Re: [Histonet] Double fluorescent stains for apoptosis
Dear Chan Wai Kam,
Your enquiry clearly indicates that you don't know how
your bought kit works. The TUNEL (not tunnel! It's an
acronym for Terminal Uridine Nick-End Labelling) family
of methods has many shortcomings, all thoroughly
documented in peer-reviewed papers that are cited in
textbooks. TUNEL, intelligently used, has its place,
alongside other techniques that indicate modes of
Your "we need a protocol" plea is a way of saying
"Tell me exactly what to do" instead of going to the
library and spending half a week immersing yourself
in the published literature of cell death and the
methods used to recognize how it happens.
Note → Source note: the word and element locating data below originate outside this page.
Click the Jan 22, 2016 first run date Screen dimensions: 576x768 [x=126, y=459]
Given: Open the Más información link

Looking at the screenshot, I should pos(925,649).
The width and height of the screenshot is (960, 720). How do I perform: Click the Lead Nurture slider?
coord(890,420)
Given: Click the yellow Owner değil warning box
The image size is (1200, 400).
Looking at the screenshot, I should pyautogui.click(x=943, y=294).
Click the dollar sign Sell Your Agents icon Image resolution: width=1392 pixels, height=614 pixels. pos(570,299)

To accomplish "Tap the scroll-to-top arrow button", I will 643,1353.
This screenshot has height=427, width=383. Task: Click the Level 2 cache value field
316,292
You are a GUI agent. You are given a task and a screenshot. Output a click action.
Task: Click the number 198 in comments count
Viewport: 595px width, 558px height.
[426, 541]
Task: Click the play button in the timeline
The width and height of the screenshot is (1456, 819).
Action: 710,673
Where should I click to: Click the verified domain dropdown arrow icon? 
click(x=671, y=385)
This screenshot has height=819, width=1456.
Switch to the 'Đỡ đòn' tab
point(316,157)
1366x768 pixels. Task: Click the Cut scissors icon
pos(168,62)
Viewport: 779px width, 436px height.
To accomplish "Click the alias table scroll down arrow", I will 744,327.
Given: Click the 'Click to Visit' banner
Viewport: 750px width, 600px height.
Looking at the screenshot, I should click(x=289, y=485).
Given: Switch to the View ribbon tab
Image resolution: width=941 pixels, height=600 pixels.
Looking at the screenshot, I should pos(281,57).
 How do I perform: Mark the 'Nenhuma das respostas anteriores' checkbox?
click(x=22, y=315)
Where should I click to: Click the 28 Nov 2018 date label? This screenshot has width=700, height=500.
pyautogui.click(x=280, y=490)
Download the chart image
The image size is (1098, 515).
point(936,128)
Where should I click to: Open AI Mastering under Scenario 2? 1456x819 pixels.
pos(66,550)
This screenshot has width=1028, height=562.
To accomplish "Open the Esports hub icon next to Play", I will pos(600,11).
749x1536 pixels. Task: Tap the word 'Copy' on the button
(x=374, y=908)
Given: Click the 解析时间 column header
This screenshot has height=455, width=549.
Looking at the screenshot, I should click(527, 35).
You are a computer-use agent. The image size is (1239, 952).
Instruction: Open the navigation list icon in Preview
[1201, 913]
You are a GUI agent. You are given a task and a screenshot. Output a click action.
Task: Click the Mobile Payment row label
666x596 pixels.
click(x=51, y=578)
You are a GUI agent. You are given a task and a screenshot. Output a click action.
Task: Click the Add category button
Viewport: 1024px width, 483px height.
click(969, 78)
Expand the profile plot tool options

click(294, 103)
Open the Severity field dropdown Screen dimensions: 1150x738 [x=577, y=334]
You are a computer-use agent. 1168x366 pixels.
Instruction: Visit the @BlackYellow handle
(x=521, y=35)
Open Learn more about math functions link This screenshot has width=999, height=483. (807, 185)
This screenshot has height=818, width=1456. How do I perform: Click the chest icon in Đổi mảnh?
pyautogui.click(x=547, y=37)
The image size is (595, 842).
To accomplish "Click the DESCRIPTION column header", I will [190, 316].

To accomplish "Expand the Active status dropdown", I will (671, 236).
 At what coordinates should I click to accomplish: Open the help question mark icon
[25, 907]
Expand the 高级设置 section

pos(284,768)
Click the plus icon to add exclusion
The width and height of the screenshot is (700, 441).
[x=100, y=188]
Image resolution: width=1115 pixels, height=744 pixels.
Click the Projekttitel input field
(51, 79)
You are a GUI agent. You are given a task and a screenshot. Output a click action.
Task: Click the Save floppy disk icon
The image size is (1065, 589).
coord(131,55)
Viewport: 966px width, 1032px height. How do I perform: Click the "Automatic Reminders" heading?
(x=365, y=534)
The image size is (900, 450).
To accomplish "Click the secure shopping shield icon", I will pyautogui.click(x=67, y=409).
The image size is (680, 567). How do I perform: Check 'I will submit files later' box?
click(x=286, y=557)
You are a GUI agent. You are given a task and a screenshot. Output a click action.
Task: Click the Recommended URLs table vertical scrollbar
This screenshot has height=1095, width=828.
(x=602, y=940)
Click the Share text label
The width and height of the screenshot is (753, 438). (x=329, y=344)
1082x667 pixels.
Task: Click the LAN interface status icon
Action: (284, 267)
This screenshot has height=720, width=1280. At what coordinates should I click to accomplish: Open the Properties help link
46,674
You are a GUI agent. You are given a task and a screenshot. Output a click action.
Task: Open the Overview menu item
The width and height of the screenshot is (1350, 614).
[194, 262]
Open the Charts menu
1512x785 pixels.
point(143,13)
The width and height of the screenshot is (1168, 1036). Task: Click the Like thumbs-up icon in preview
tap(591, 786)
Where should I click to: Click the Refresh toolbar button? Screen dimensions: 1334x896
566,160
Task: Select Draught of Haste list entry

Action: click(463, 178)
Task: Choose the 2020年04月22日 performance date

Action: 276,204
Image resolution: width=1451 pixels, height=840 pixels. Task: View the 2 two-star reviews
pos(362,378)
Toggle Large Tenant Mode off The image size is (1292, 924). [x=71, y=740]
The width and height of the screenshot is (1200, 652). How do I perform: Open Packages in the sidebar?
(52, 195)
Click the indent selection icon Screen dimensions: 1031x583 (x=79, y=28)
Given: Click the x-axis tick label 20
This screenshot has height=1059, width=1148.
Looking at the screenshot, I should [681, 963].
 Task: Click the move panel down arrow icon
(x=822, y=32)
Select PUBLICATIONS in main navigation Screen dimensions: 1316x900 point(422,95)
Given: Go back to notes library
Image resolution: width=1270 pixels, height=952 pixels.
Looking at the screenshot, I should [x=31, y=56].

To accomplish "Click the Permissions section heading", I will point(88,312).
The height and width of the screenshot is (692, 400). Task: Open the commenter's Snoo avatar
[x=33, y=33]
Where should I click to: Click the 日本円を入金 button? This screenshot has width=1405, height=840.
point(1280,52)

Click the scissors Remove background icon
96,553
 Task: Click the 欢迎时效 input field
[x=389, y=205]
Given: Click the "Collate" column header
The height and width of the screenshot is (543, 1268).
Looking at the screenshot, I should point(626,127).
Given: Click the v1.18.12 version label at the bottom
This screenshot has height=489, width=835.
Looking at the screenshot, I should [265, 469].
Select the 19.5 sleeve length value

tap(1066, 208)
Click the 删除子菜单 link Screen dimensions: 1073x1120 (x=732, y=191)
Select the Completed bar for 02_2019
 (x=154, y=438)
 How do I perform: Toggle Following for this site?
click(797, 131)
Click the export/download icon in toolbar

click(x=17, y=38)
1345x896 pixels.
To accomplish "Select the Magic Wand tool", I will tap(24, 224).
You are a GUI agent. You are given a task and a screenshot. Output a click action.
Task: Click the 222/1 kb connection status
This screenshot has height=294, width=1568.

Are you a clinical resident required to do a research
project in a few weeks? This is the impression that
I get from your email. The only sensible reply is
"Go to the library and tell your boss to go there
John A. Kiernan
Department of Anatomy and Cell Biology
The University of Western Ontario
London, Canada N6A 5C1
Chan Wai Kam wrote:
> We’re doing a study on the effect of compression and degeneration of rabbit intervertebral discs, and we're using the In Situ Cell Death Detection Kit, TMR red (Roche) for the detection of apoptosis by fluorescent microscopy. As our lab is new to this technique, we would be grateful for any advice on the correct apoptosis stain/kits to use.
> Our problem in using this kit is that we get a large number of positive stained cells (all red). As we would like to find out the percentage of apoptotic cells, we need a protocol which can give us a double stain which according to one of the papers is bright green (tunnel positive) and light red (unaffected cells).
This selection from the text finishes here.